[WORK ORDER] Each entry that follows should be retyped in full and exactly.

EXCERPTED RECORDS: Begin

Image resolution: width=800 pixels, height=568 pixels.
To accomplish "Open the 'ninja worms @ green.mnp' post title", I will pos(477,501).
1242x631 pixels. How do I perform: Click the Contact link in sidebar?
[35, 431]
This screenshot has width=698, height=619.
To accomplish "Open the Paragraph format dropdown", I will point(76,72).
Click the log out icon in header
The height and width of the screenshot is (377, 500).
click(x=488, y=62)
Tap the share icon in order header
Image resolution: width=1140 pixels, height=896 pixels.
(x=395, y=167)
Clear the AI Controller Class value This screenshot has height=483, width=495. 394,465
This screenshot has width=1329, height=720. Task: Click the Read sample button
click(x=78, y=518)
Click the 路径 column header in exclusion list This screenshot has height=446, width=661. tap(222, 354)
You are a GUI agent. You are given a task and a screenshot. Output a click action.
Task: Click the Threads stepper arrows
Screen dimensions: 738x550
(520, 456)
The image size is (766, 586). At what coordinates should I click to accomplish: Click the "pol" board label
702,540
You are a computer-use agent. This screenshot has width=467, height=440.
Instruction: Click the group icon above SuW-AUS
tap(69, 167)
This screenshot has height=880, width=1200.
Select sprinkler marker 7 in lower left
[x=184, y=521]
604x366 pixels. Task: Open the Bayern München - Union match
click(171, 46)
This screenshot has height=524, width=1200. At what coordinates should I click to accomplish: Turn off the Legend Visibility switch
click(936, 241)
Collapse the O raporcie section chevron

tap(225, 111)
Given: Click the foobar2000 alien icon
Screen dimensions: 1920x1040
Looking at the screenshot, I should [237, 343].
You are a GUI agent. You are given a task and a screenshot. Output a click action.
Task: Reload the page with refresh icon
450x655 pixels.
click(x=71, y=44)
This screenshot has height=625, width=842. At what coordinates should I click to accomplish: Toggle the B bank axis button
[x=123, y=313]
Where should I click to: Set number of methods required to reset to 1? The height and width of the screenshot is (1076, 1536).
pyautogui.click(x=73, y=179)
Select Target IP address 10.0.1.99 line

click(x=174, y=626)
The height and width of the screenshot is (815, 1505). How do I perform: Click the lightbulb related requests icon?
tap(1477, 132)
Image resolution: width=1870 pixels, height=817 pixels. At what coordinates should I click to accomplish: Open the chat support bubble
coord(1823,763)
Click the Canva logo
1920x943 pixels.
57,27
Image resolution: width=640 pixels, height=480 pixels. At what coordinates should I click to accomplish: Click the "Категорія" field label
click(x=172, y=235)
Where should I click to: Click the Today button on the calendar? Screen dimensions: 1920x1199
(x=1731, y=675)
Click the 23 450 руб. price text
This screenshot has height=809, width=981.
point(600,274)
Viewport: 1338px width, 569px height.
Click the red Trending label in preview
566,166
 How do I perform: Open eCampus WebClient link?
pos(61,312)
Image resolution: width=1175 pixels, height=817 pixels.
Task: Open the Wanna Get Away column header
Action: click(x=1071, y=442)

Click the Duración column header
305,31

EXCERPTED RECORDS: End

[RESPONSE BOX]
Image resolution: width=800 pixels, height=568 pixels.
To accomplish "Open the 'ninja worms @ green.mnp' post title", I will pos(477,501).
1242x631 pixels. How do I perform: Click the Contact link in sidebar?
[35, 431]
This screenshot has width=698, height=619.
To accomplish "Open the Paragraph format dropdown", I will point(76,72).
Click the log out icon in header
The height and width of the screenshot is (377, 500).
click(x=488, y=62)
Tap the share icon in order header
Image resolution: width=1140 pixels, height=896 pixels.
(x=395, y=167)
Clear the AI Controller Class value This screenshot has height=483, width=495. 394,465
This screenshot has width=1329, height=720. Task: Click the Read sample button
click(x=78, y=518)
Click the 路径 column header in exclusion list This screenshot has height=446, width=661. tap(222, 354)
You are a GUI agent. You are given a task and a screenshot. Output a click action.
Task: Click the Threads stepper arrows
Screen dimensions: 738x550
(520, 456)
The image size is (766, 586). At what coordinates should I click to accomplish: Click the "pol" board label
702,540
You are a computer-use agent. This screenshot has width=467, height=440.
Instruction: Click the group icon above SuW-AUS
tap(69, 167)
This screenshot has height=880, width=1200.
Select sprinkler marker 7 in lower left
[x=184, y=521]
604x366 pixels. Task: Open the Bayern München - Union match
click(171, 46)
This screenshot has height=524, width=1200. At what coordinates should I click to accomplish: Turn off the Legend Visibility switch
click(936, 241)
Collapse the O raporcie section chevron

tap(225, 111)
Given: Click the foobar2000 alien icon
Screen dimensions: 1920x1040
Looking at the screenshot, I should [237, 343].
You are a GUI agent. You are given a task and a screenshot. Output a click action.
Task: Reload the page with refresh icon
450x655 pixels.
click(x=71, y=44)
This screenshot has height=625, width=842. At what coordinates should I click to accomplish: Toggle the B bank axis button
[x=123, y=313]
Where should I click to: Set number of methods required to reset to 1? The height and width of the screenshot is (1076, 1536).
pyautogui.click(x=73, y=179)
Select Target IP address 10.0.1.99 line

click(x=174, y=626)
The height and width of the screenshot is (815, 1505). How do I perform: Click the lightbulb related requests icon?
tap(1477, 132)
Image resolution: width=1870 pixels, height=817 pixels. At what coordinates should I click to accomplish: Open the chat support bubble
coord(1823,763)
Click the Canva logo
1920x943 pixels.
57,27
Image resolution: width=640 pixels, height=480 pixels. At what coordinates should I click to accomplish: Click the "Категорія" field label
click(x=172, y=235)
Where should I click to: Click the Today button on the calendar? Screen dimensions: 1920x1199
(x=1731, y=675)
Click the 23 450 руб. price text
This screenshot has height=809, width=981.
point(600,274)
Viewport: 1338px width, 569px height.
Click the red Trending label in preview
566,166
 How do I perform: Open eCampus WebClient link?
pos(61,312)
Image resolution: width=1175 pixels, height=817 pixels.
Task: Open the Wanna Get Away column header
Action: click(x=1071, y=442)

Click the Duración column header
305,31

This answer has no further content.